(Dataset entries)
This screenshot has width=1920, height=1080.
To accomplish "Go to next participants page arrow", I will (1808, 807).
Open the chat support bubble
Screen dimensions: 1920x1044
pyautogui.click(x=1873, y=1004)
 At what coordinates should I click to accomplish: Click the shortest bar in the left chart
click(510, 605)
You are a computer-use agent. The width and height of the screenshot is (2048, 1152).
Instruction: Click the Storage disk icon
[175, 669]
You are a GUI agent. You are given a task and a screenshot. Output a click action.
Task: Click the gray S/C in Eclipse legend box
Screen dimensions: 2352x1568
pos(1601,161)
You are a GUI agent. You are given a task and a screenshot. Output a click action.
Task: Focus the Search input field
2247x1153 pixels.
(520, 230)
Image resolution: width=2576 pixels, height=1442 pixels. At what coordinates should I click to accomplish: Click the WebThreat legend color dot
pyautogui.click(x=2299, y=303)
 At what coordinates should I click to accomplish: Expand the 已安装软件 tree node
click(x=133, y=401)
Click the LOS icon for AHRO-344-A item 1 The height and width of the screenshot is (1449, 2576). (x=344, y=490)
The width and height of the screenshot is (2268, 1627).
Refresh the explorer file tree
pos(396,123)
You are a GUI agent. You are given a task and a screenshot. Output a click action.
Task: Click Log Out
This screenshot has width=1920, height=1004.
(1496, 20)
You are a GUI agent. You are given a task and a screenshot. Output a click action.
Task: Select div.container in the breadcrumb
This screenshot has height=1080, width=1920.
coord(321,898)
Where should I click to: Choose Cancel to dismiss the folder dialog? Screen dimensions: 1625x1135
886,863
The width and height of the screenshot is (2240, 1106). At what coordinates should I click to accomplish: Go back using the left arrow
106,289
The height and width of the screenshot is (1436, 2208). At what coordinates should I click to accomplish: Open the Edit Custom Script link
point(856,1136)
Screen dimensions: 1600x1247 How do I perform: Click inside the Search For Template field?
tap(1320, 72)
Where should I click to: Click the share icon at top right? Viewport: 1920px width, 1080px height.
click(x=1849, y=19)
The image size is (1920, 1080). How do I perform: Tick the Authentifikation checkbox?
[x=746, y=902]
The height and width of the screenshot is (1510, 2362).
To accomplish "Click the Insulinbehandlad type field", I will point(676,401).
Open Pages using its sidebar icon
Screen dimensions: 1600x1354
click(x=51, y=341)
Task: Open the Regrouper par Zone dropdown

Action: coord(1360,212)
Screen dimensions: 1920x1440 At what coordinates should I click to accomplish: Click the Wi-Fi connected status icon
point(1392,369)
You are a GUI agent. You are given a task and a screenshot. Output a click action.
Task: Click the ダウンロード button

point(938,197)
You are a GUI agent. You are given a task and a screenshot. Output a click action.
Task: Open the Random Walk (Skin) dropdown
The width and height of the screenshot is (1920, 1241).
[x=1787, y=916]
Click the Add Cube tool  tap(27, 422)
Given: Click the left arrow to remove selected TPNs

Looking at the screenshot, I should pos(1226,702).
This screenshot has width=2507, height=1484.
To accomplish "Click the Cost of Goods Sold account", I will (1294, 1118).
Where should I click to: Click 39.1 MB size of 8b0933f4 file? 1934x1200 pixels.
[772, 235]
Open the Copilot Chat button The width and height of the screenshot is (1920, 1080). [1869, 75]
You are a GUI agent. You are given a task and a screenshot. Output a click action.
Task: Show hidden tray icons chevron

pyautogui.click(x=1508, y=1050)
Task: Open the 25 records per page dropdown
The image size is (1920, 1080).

Problem requirements →
Repeat exactly the lines above, starting with the first line of the records and finishing with the line holding "You are a computer-use". Add no other line.

Written answer →
This screenshot has width=1920, height=1080.
To accomplish "Go to next participants page arrow", I will (1808, 807).
Open the chat support bubble
Screen dimensions: 1920x1044
pyautogui.click(x=1873, y=1004)
 At what coordinates should I click to accomplish: Click the shortest bar in the left chart
click(510, 605)
You are a computer-use agent. The width and height of the screenshot is (2048, 1152).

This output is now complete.